5.1.5.4. Services-Output¶
5.1.5.4.1. HTTP Error Codes¶
Holmes Services attempts to return appropriate HTTP error code when a requested for analysis. This codes will be used by the watchdog to manage results.
The Error codes table follow this pattern:
- 200 (OK) - Service returns analysis results in JSON format.
- 4XX (client errors)
- 5XX (server errors) from Service logic section
- 6XX - Custom Errors
These are general error codes:
| Code | Message | Description |
| 400 | Bad request | Trying use new endpoint other than /`and `/analyse |
| 401 | Unauthorised | Invalid authentication |
| 404 | Not Found | The resource cannot be found. |
| 500 | Internal Server Error | When there is problem in the service logic |
| 503 | Cannot Create JSON | JSON encoding error |
Apart from these, you can define your own custom error codes. We would suggest doing so starting with 600. (refer to PEMETA service which uses error codes to report error to TOTEM)
| Code | Message | Description |
| 601 | ALLOCATION FAILURE | Cannot allocate memory to LIBPE function |
These error codes will notify watchdog about the behavior of the service and based on these error codes, watchdog can manage results more intelligently
Based on the error codes, the behavior of TOTEM changes which will be discussed in Holmes-TOTEM sections.
5.1.5.4.1.1. JSON¶
The mime type of the data returned by Totem Service is JSON. The output should be meaningful so that it it becomes easier for the interrogation planner to produce knowledge from the results.

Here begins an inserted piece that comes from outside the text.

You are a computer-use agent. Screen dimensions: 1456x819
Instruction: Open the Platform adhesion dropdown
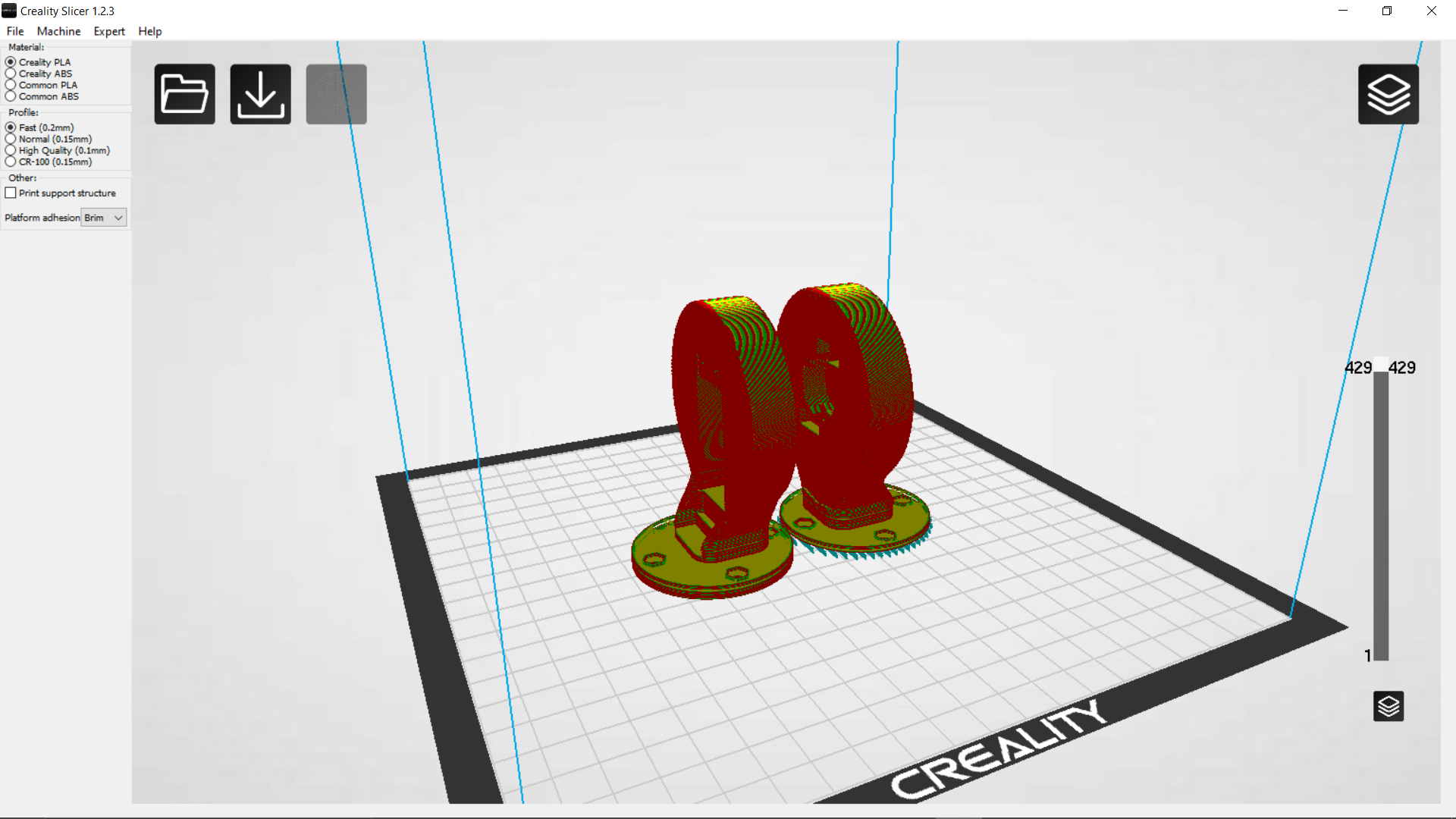pos(103,218)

The output is a typical json (* part of output for returned by pemeta*)
{
"Exports": {},
"Resources": "",
"Imports": [
{
"DllName": "SHELL32.dll",
"Functions": [
"ShellExecuteA",
"FindExecutableA"
]
}
]
}
Note
All the first level keys of the output JSON should be property of the file that the Service is supposed to analysed. If the a particular property is absent in the file, then the value for the key should empty.
In the above snippet, Imports is a property of PE file. Imports is a list of DLLs. Each item of the list contains Dll Name and functions present in that DLL
Also, Exports value is an empty struct. This means that the service has analysed Exports, but could not find any results.